Données extraites
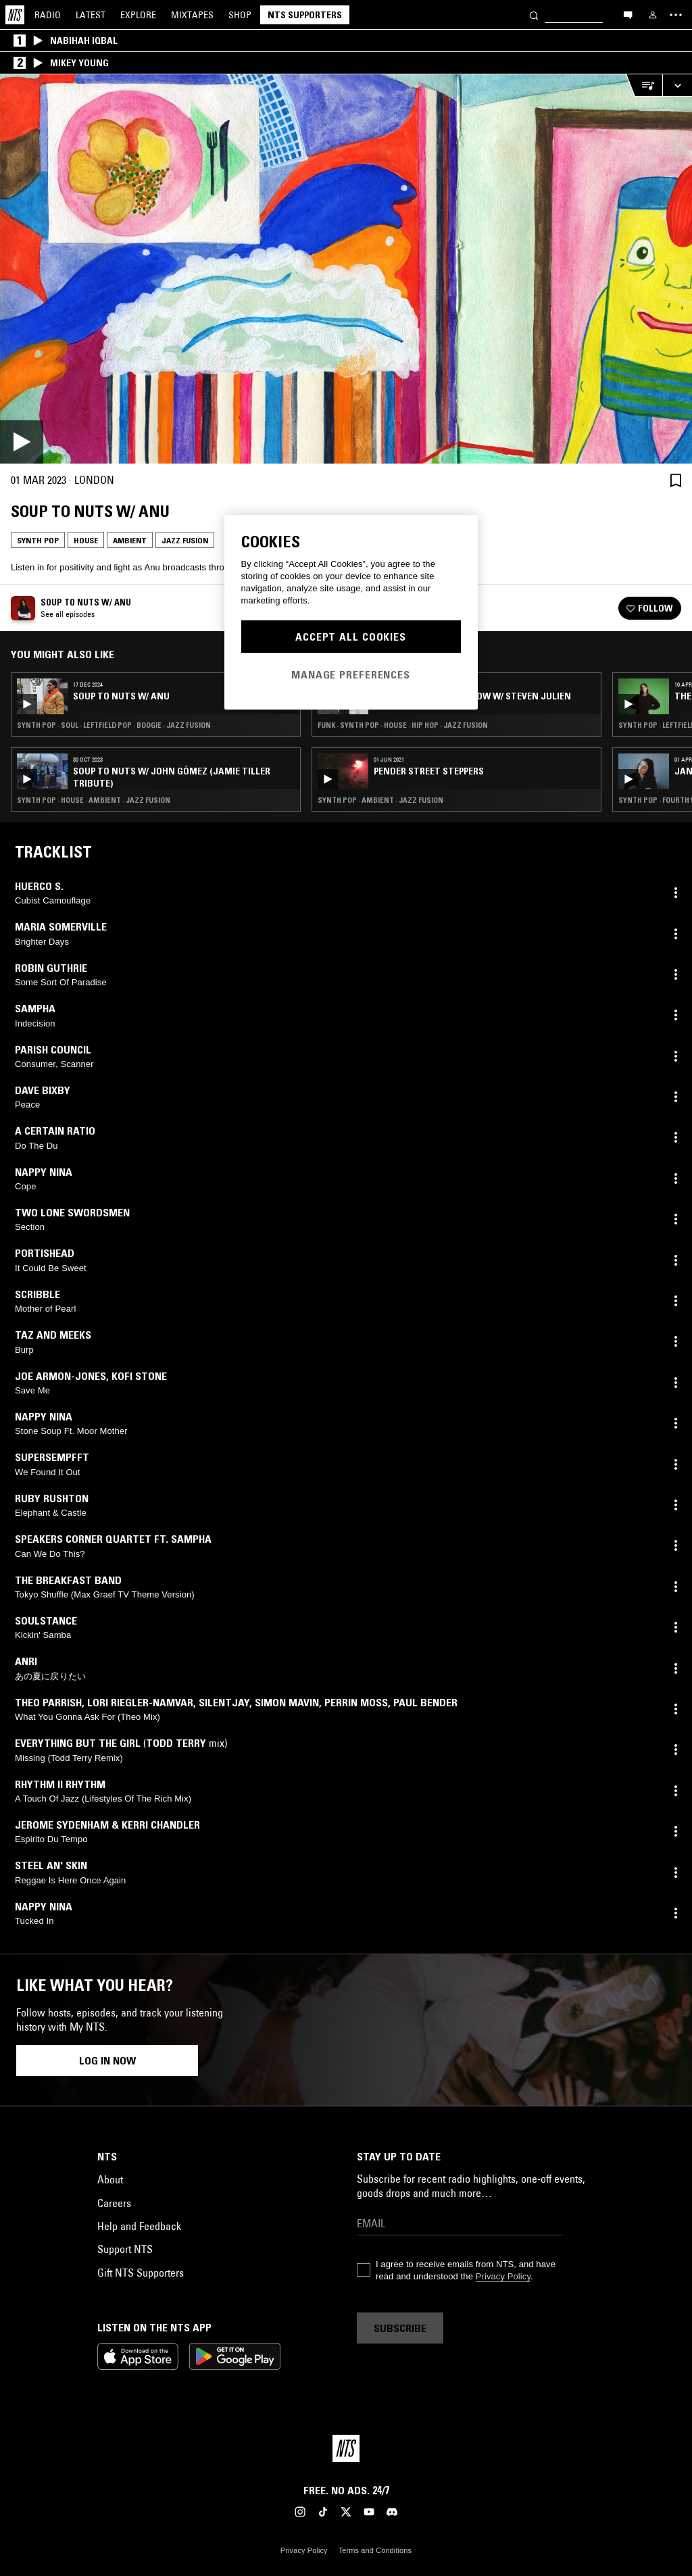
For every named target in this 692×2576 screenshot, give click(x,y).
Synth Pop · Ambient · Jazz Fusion (380, 800)
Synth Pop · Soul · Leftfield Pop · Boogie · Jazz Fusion (114, 725)
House (86, 540)
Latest (90, 15)
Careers (114, 2203)
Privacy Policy (503, 2276)
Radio (47, 15)
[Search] (534, 14)
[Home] (14, 14)
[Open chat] (628, 14)
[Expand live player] (677, 85)
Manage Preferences (350, 674)
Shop (239, 15)
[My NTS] (653, 15)
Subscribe (400, 2328)
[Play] (346, 269)
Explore (138, 15)
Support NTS (125, 2249)
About (110, 2179)
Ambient (130, 540)
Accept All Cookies (350, 636)
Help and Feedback (139, 2226)
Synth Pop (38, 540)
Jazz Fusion (185, 540)
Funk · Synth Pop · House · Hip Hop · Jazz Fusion (403, 725)
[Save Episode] (676, 480)
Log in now (107, 2060)
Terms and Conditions (375, 2550)
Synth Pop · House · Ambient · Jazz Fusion (93, 800)
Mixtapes (192, 15)
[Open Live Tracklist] (644, 85)
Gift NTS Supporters (140, 2272)
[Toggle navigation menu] (676, 14)
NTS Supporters (305, 15)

### Le problème
Recopiez à l'identique les lignes des données, en commençant par celle qui contient « Explore (138, 15) » et en allant jusqu'à la dernière ligne des données. Ces deux lignes sont comprises.

### Réponse finale
Explore (138, 15)
Support NTS (125, 2249)
About (110, 2179)
Ambient (130, 540)
Accept All Cookies (350, 636)
Help and Feedback (139, 2226)
Synth Pop (38, 540)
Jazz Fusion (185, 540)
Funk · Synth Pop · House · Hip Hop · Jazz Fusion (403, 725)
[Save Episode] (676, 480)
Log in now (107, 2060)
Terms and Conditions (375, 2550)
Synth Pop · House · Ambient · Jazz Fusion (93, 800)
Mixtapes (192, 15)
[Open Live Tracklist] (644, 85)
Gift NTS Supporters (140, 2272)
[Toggle navigation menu] (676, 14)
NTS Supporters (305, 15)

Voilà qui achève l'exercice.